### PROBLEM DETAILS:
Could you print the entries below exactly, starting at the line that contains "Task: Click the circle" and stopping after the last one?

### PROVIDED INFORMATION:
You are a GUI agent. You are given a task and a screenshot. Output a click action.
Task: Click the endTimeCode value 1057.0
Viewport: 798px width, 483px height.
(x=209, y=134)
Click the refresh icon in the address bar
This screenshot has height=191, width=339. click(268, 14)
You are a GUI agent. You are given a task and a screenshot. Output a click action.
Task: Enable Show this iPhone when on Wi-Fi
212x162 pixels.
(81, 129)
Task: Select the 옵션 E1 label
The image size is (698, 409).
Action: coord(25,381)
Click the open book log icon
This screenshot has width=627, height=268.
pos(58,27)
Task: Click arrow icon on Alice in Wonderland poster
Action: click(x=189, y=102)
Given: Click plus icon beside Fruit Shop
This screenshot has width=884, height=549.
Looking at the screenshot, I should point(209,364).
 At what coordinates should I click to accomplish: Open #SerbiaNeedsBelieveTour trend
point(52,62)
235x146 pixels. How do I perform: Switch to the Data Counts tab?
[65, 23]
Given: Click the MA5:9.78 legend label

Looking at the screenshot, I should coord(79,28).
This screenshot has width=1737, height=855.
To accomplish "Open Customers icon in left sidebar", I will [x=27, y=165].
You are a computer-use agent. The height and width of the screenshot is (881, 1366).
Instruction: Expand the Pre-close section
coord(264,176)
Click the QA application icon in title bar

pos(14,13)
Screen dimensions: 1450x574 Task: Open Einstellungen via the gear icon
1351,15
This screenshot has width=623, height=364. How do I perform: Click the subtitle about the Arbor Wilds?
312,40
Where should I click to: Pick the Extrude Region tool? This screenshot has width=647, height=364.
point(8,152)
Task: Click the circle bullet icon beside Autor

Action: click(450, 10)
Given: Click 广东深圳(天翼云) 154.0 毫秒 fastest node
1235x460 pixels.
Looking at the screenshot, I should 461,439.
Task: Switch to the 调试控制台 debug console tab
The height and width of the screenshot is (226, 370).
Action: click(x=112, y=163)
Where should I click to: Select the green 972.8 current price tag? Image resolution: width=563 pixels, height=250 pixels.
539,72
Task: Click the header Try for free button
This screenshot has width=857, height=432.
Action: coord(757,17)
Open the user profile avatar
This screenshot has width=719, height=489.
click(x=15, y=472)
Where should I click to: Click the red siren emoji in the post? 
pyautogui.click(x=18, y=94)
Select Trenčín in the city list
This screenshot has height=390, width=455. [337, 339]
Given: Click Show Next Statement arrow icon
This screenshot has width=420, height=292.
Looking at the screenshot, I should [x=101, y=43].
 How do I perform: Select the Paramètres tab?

### WORKED SOLUTION:
Task: Click the circle bullet icon beside Autor

Action: click(450, 10)
Given: Click 广东深圳(天翼云) 154.0 毫秒 fastest node
1235x460 pixels.
Looking at the screenshot, I should 461,439.
Task: Switch to the 调试控制台 debug console tab
The height and width of the screenshot is (226, 370).
Action: click(x=112, y=163)
Where should I click to: Select the green 972.8 current price tag? Image resolution: width=563 pixels, height=250 pixels.
539,72
Task: Click the header Try for free button
This screenshot has width=857, height=432.
Action: coord(757,17)
Open the user profile avatar
This screenshot has width=719, height=489.
click(x=15, y=472)
Where should I click to: Click the red siren emoji in the post? 
pyautogui.click(x=18, y=94)
Select Trenčín in the city list
This screenshot has height=390, width=455. [337, 339]
Given: Click Show Next Statement arrow icon
This screenshot has width=420, height=292.
Looking at the screenshot, I should [x=101, y=43].
 How do I perform: Select the Paramètres tab?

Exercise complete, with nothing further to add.